The problem with Obamacare subsidies is their existence. This broad government coverage scheme of Obamacare, advertised—still!—as the Affordable Care Act, is not, never has been, and never was intended to be affordable. The Act was intended from the outset to nationalize our nation’s health care coverage industry.
The only real solution, the only one with long-term durability, is to move our health care coverage industry back to its actual health insurance roots, and then to go a few steps further. Make insurance plans entirely salable across State boundaries. What began that century or more ago in a nascent health provision and health insurance process as wholly local and completely intrastate has long since grown to nation-wide production and market facilities, and that’s readily regulable under our Constitution’s Commerce Clause.

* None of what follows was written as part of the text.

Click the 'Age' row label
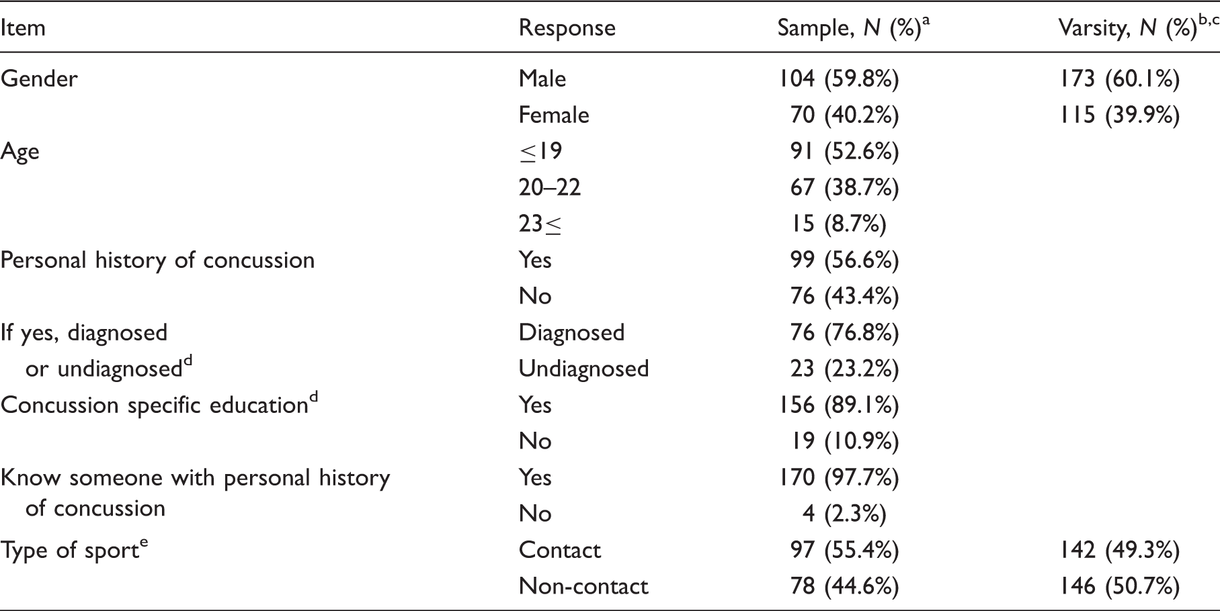The width and height of the screenshot is (1220, 611). (x=20, y=152)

Make health insurance policies available in one State available to prospective insurees in all States. That alone will let policy costs to the insuree (premiums, co-pays/out-of-pocket caps, deductibles) go down since the insurer will have only one set of rules with which to comply rather than 51 (the States plus the Feds).
In addition, it’s necessary to take the shackles off what insurers (not government coverage purveyors) are allowed to sell and what customers, insurees, are allowed to buy. These salable policies would range, under true, unfettered by Government, competition, from the full-up policies of pre-Obamacare that covered a broad range of ails and potential ails to policies that would cover only specific or closely related ails and potential ails to everything in between, including the sale and purchase of customer-selected bundles of policies covering specific closely related ails and potential ails.
A freely competitive market with far more limited government involvement is what will drive health insurance costs down and policy quality up. And that will have an important sequela: doctor availability, even for those on the bottom economic rungs, will go up.
All of that will take taxpayers out of the business of paying for coverages that don’t apply to them, especially including those taxpayers who otherwise would eschew health insurance altogether.